Marina Grossi, moglie del presidente di Finmeccanica Pierfrancesco Guarguaglini e amministratore delegato di Selex Sistemi Integrati, non era a conoscenza del meccanismo di sovrafatturazioni messo in atto in ambito di appalti Enav per creare fondi neri. Lo ha detto Lorenzo Cola ai pm romani che indagano sulla vicenda. Cola, ex consulente esterno di Finmeccanica detenuto nell’ambito dell’inchiesta per l’affare Digint, è uno degli indagati per il caso Enav. Grossi è indagata per corruzione e violazione delle norme tributarie. Tra l’altro le si contesta di aver sovrafatturato dieci milioni di euro nel 2009.
Nel tornare a descrivere la galassia dei fondi neri creati attraverso il giro di appalti assegnati senza gara a Selex, Cola, nel corso dell’interrogatorio a Regina Coeli, durato circa quattro ore, ha sottolineato che era stato il predecessore di Grossi, Paolo Prudente, a sua volta indagato, ad essere coinvolto nel sistema di sovrafatturazioni dai quali attingevano sia alcuni esponenti dell’Enav, sia i manager delle società alle quali erano affidati i lavori.
Cola, nell’interrogatorio di ieri davanti al procuratore aggiunto Giancarlo Capaldo ed al sostituto Paolo Ielo, non avrebbe fatto riferimento a politici come destinatari, a loro volta, di una fetta dei fondi neri. Insieme con il commercialista Marco Iannilli, Cola è uno degli indagati le cui dichiarazioni hanno permesso di squarciare la metodologia degli appalti Enav, senza gara pubblica, per i lavori di ristrutturazione e di adeguamento dei sistemi di sicurezza in alcuni aeroporti.

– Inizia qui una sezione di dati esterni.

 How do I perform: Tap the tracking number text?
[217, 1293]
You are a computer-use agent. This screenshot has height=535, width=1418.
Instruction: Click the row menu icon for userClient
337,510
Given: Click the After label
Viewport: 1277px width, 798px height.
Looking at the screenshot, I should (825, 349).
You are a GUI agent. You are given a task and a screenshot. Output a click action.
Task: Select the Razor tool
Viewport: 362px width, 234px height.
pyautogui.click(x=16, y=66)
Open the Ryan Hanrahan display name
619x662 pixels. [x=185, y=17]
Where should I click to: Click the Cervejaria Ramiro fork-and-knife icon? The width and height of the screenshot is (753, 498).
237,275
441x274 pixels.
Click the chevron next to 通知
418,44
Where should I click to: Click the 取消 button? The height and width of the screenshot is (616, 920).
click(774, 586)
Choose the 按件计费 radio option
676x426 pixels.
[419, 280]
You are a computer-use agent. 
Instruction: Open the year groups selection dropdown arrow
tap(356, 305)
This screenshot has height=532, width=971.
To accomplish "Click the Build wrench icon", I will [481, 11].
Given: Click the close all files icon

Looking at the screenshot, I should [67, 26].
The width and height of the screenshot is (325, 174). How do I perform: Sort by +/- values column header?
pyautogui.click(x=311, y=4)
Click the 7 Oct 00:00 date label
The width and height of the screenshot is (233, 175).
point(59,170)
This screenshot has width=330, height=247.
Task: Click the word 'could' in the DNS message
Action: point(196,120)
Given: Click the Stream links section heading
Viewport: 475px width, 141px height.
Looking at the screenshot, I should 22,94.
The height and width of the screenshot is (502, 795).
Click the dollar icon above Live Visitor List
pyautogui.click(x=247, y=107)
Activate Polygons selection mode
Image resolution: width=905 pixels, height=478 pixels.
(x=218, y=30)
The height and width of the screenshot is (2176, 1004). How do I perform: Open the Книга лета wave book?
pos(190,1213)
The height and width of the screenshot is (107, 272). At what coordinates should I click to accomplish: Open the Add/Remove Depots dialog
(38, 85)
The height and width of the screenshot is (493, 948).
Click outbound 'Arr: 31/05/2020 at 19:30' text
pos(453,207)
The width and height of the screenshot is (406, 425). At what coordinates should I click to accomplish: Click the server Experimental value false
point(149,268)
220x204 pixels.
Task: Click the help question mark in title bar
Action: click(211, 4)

Tra l’altro in uno dei numerosi interrogatori ai quali è stato sottoposto da quando è finito dietro le sbarre per l’affare Digint, l’ex consulente di Finmeccanica ha sottolineato il ruolo, all’interno dell’Enav, esercitato da Lorenzo Borgogni, direttore delle relazioni esterne, a sua volta indagato per violazione delle norme tributarie.